## [Tugas yang Dikerjakan]
**a.** Dalam kutipan tentang penanganan korupsi, siapa satu-satunya yang dijatuhi hukuman maksimal, dan berapa lama vonisnya?
**b.** Tolong perbarui seluruh listing dengan mengganti "GUI agent" menjadi "UI assistant", dan biarkan bagian lainnya tetap sama.

## [Kutipan untuk Dibaca]
--------------------------------------------------

Hal itu membuat penanganan tindak pidana korupsi tidak memberikan efek jera, sebab hukuman maksimal hanya ada satu yakni jaksa Urip TG yang divonis 20 tahun, sedangkan koruptor lainnya hanya divonis 4-5 tahun saja atau bahkan kurang dari itu.
"Hukuman mati sudah diatur dalam UU, tapi pelaksanaannya juga belum ada. Satgas juga sudah ada, tapi polisi, jaksa, dan hakim hanya membidik koruptor yang `kroco` (kelas teri)," kata salah seorang Ketua PBNU itu.
Oleh karena itu, menurut dia, SBY-Boediono harus bersikap tegas dalam melakukan reformasi birokrasi, khususnya reformasi di jajaran aparat penegak hukum yakni polisi, jaksa, dan hakim.

--------------------------------------------------

## [Bahan Latihan]

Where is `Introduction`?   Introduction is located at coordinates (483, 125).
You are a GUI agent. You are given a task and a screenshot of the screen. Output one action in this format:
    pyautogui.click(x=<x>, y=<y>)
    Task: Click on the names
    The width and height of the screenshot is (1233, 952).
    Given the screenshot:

--------------------------------------------------

## [Jawaban per Tugas]
**a.** Jaksa Urip TG, yang divonis 20 tahun.

**b.**
Where is `Introduction`?   Introduction is located at coordinates (483, 125).
You are a UI assistant. You are given a task and a screenshot of the screen. Output one action in this format:
    pyautogui.click(x=<x>, y=<y>)
    Task: Click on the names
    The width and height of the screenshot is (1233, 952).
    Given the screenshot:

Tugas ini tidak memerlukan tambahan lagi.